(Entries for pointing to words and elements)
## Start

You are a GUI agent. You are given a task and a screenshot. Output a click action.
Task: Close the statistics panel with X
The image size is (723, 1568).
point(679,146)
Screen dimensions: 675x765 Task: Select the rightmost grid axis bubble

## End
## Start

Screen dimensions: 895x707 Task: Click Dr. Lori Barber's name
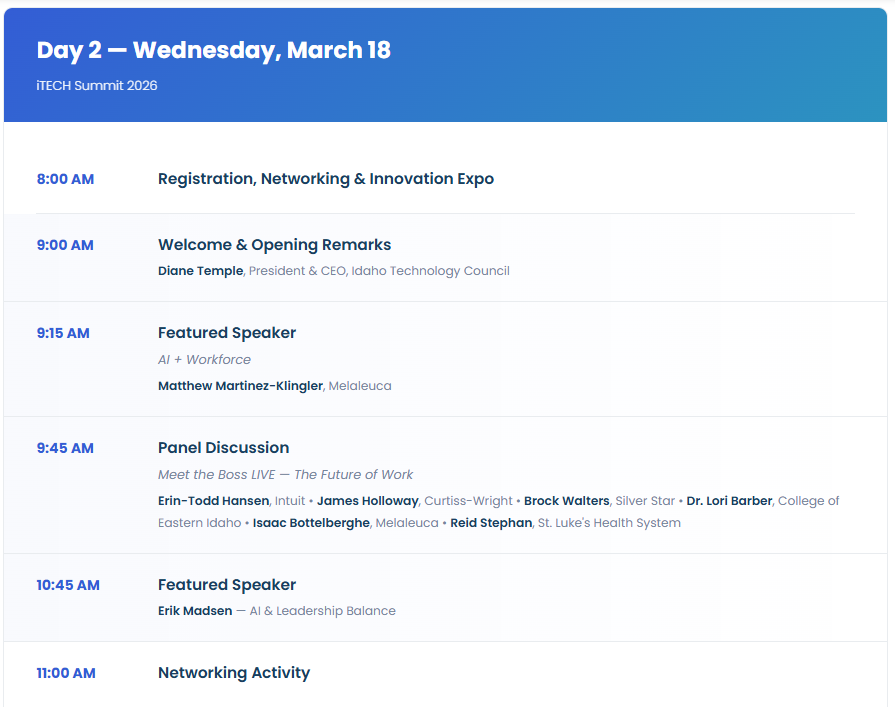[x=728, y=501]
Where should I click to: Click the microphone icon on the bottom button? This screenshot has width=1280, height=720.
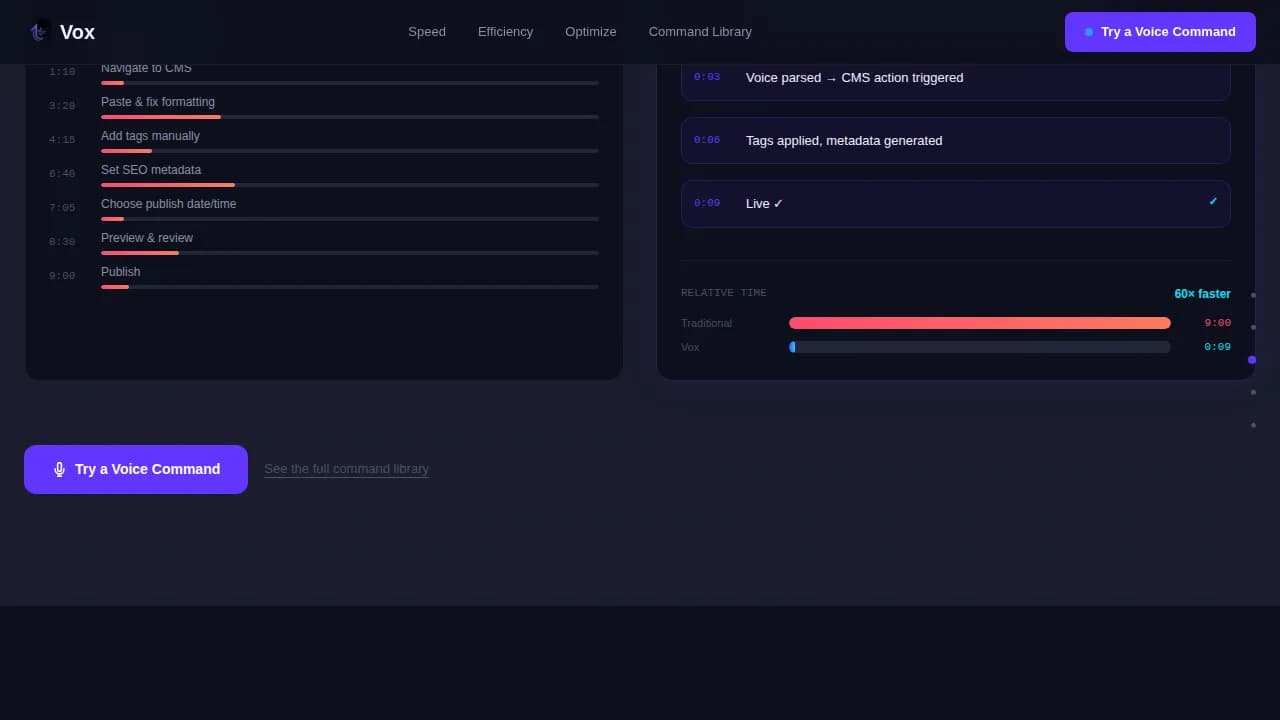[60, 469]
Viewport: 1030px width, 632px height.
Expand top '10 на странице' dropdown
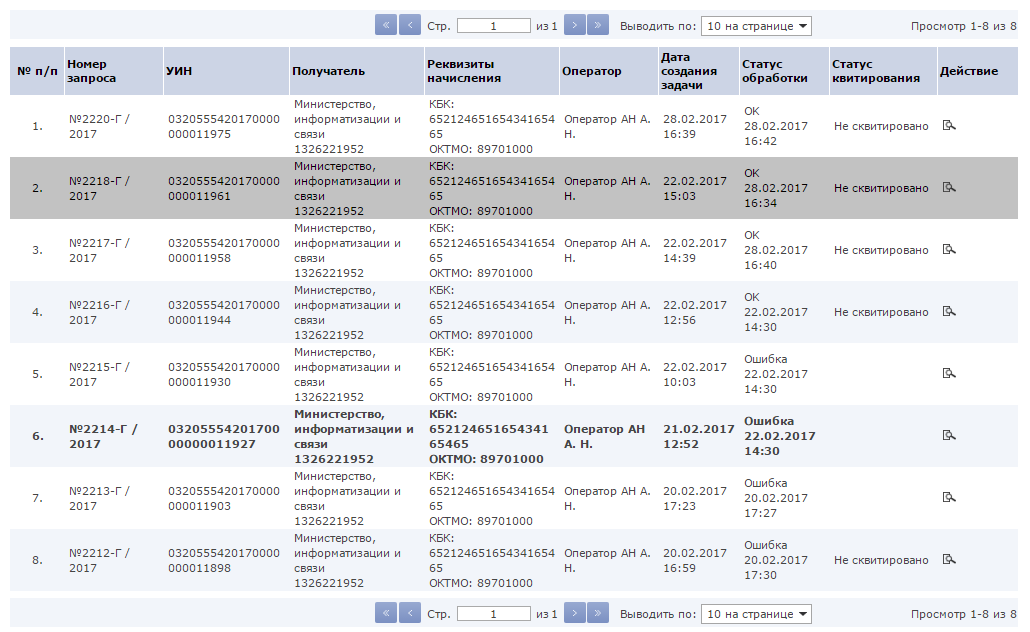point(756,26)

## End

Objective:
Recast the entries from the line containing "Viewport: 1030px width, 632px height." through the line containing "point(756,26)" as a JSON list of strings, one string per line, with blank lines omitted. Leave the pictures out of the answer.

Answer to this task:
[
  "Viewport: 1030px width, 632px height.",
  "Expand top '10 на странице' dropdown",
  "point(756,26)"
]